Posted on:2001-10-31Degree:Ph.DType:Dissertation
University:Stanford UniversityCandidate:Brookes, Heather JeanFull Text:PDF
GTID:1466390014957408Subject:Education
Abstract/Summary:
In black urban township communities in the province of Gauteng in South Africa, gesture is a prominent feature of everyday communication, and a large vocabulary of conventional gestures is in use particularly among male youth. Many of these gestures are quotable in that they can be used independently of speech and recalled like words or phrases in spoken language. How to account for the prominence of gesture and the large repertoires of quotable gestures that have developed in some cultures is the central question of this study. Using an ethnographic sociolinguistic approach involving elicitation and decoding interviews, video-recordings of gestural use in authentic situations, interviews, and observation, this work identifies and documents the repertoire of quotable gestures in use and examines what gesture affords its users as a means of communication in one township community.
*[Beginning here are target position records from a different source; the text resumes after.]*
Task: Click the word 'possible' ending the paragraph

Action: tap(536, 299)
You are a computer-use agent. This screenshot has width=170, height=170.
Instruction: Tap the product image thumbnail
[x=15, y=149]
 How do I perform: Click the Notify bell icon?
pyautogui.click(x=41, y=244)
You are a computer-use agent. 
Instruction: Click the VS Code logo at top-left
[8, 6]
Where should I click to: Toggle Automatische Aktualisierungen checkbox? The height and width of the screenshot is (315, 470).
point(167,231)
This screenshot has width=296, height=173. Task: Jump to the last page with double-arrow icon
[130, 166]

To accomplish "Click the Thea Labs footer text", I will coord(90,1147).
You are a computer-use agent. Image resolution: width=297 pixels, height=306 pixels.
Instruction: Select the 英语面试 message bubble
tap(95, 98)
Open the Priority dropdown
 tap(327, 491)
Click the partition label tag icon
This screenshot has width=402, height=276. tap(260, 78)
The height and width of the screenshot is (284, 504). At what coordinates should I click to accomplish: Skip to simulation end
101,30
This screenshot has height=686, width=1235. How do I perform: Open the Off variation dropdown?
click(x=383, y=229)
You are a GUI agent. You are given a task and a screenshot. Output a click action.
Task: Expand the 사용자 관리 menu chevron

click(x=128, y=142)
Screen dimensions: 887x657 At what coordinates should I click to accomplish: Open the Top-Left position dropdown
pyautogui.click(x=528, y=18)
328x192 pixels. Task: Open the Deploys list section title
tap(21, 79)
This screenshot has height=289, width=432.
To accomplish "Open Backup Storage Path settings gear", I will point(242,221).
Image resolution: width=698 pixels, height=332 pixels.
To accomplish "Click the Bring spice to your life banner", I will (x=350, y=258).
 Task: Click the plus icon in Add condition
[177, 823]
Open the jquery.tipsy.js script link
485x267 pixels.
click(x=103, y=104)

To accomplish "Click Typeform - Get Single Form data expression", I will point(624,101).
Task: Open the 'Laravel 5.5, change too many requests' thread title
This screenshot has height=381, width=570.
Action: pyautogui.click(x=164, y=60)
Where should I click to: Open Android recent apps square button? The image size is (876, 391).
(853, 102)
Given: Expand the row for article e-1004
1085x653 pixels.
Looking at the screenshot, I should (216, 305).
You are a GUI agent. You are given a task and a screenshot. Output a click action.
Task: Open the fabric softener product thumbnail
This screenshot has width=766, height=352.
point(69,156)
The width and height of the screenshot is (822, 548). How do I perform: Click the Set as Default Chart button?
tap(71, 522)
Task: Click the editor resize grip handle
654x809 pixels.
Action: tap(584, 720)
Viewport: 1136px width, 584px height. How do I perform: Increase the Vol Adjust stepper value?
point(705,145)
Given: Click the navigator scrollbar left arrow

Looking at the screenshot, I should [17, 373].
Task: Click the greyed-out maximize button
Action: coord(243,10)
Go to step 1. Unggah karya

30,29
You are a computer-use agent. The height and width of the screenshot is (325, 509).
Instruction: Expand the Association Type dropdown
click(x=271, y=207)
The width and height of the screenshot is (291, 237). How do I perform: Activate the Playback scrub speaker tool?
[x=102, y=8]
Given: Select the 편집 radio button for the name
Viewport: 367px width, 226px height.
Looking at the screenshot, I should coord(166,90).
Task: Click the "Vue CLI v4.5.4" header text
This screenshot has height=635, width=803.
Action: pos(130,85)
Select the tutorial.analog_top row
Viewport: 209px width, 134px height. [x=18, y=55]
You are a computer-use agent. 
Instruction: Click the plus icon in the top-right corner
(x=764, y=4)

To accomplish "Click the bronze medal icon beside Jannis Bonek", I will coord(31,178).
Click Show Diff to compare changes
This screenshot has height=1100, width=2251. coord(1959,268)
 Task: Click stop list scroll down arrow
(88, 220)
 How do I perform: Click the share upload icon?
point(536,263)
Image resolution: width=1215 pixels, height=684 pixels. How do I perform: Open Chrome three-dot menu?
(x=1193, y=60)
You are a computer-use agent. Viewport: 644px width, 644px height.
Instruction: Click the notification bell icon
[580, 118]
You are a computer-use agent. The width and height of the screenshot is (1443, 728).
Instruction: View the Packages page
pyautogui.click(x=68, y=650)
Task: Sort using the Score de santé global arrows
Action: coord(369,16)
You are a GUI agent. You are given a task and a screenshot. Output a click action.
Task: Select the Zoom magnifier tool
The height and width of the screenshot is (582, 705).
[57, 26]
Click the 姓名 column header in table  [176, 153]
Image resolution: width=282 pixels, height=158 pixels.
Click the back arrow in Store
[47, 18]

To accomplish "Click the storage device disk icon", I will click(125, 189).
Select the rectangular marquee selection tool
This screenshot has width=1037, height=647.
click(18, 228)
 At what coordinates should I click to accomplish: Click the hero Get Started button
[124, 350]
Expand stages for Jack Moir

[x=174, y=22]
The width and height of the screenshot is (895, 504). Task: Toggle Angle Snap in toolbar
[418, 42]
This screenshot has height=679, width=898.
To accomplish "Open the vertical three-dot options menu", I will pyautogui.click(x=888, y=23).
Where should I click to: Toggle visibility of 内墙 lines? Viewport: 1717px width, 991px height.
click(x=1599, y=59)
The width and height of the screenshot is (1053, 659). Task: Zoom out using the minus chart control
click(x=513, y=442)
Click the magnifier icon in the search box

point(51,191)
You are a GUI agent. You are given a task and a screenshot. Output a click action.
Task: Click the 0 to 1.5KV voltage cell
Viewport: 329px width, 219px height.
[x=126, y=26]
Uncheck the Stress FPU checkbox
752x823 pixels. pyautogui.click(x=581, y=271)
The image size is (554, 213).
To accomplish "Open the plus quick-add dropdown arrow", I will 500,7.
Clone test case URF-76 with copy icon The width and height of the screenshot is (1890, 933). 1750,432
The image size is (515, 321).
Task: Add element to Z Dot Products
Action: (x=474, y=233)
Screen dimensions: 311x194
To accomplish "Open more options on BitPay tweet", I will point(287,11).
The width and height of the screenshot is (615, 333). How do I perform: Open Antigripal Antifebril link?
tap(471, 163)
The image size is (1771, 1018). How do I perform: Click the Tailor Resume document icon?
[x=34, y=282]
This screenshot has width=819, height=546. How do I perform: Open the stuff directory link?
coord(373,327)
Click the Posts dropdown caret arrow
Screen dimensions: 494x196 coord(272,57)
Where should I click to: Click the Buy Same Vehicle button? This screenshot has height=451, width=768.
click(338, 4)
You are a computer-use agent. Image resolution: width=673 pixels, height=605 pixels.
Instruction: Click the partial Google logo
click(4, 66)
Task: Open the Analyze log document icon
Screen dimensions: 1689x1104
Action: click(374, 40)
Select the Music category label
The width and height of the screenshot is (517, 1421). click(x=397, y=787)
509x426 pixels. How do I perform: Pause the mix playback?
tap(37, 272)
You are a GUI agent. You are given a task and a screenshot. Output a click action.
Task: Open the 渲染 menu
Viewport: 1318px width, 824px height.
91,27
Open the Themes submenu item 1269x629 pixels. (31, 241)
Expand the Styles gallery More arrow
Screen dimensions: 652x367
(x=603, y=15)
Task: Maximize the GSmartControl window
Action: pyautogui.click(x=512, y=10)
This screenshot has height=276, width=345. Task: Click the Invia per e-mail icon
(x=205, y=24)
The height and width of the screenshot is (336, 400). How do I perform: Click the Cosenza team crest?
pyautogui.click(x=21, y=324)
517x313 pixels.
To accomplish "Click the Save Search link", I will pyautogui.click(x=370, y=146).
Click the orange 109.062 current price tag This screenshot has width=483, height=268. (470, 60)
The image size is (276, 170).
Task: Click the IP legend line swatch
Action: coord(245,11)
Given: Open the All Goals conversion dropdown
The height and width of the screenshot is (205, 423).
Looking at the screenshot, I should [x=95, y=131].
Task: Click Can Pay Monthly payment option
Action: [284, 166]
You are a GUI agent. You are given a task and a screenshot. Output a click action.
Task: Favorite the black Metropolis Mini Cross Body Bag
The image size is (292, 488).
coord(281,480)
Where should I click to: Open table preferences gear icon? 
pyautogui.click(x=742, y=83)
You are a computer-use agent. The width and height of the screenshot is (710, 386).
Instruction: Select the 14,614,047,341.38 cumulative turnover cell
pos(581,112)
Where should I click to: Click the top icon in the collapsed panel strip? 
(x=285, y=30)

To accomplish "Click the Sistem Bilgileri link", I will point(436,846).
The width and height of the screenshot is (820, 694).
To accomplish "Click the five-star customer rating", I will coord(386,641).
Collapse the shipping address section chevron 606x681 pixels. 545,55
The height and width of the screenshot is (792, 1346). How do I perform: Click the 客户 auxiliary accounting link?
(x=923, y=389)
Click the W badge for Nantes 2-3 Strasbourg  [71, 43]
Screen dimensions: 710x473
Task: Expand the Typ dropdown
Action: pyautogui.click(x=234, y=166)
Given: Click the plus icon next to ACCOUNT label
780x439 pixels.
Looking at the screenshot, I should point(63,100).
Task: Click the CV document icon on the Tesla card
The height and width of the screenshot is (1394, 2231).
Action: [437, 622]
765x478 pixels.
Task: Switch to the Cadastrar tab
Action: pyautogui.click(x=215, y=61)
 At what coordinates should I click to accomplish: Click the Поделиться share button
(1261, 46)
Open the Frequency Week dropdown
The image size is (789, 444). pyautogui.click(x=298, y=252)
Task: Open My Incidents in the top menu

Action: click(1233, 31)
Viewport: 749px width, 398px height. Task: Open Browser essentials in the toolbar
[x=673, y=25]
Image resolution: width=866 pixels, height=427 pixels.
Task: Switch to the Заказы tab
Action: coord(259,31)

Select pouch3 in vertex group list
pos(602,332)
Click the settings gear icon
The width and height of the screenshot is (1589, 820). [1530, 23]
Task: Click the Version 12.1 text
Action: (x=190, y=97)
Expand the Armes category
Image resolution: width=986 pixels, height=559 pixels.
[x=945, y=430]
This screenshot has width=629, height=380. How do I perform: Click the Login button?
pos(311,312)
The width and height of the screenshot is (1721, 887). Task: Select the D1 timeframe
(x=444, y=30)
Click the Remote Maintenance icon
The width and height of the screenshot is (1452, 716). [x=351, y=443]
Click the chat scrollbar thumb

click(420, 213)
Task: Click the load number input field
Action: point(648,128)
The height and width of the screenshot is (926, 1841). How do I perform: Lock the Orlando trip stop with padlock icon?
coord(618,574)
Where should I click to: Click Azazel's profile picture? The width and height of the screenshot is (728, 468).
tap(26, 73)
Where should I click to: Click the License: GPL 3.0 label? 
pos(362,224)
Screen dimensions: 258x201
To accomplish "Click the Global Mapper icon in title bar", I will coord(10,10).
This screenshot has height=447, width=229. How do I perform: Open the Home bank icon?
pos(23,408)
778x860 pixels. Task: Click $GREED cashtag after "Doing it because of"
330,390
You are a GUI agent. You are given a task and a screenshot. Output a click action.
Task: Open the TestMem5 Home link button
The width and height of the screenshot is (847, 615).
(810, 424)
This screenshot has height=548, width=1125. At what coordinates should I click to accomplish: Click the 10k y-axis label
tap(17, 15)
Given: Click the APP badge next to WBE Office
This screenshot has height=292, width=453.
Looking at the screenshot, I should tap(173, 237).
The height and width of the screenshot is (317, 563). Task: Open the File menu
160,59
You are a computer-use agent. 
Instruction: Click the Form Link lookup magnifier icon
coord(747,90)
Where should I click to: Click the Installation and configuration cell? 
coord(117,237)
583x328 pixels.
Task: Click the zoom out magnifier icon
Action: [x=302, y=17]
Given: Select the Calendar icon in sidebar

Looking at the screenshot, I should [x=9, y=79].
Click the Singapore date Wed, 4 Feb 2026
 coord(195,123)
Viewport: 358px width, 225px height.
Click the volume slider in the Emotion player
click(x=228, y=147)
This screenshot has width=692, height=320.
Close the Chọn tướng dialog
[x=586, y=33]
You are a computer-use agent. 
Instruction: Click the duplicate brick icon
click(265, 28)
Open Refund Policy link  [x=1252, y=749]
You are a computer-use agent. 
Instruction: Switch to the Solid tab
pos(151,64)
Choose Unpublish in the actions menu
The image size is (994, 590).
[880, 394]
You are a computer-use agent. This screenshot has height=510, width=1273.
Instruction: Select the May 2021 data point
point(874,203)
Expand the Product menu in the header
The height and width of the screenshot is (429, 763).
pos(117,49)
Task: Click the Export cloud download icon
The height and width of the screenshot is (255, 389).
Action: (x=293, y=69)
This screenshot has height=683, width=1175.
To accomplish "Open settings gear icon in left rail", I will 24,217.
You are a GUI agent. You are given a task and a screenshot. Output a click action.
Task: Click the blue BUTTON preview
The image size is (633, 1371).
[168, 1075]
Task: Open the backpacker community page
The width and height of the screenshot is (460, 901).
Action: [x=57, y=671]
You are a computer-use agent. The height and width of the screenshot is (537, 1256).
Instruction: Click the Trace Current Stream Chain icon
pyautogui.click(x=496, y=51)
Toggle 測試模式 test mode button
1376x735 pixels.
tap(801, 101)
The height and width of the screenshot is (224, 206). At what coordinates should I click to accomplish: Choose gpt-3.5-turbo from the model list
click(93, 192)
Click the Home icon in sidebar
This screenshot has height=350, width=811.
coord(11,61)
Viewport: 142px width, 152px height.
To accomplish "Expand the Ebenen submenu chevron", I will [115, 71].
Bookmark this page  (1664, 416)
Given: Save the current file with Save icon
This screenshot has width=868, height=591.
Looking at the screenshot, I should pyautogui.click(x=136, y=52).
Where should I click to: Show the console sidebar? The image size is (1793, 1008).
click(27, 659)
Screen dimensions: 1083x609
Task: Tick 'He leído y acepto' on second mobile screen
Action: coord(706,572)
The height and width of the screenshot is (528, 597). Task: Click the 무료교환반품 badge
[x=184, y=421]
A total of 143 quotable gestures were identified in daily use. Based on an analysis of their semantic and structural nature, quotable gestures could be divided into three categories: lexical, holophrastic, and conceptual. These semanticogrammatical categories link directly to the functions gestures fulfill in everyday interactions. Quotable gestures range from those that fulfill immediate practical needs with limited function to conceptual gestures that are polysemous expressing a range of meanings and functions that reflect and articulate core cultural notions and sociointeractional functions. The prominence of gesture and development of a large repertoire of quotable gestures can be related to: the essential role of gesture in performance that translates into status for young men in their social networks; the stylization and significance of the body for purposes of visual identification in public spaces on the township streets in a volatile and threatening environment; practical communicative needs in relation to the social structure of young men's groups and material conditions in the township where much of everyday life takes place in the public domain; cultural norms of interaction where certain types of communicative acts are more effectively articulated through gesture than speech; and key cultural concerns in township society.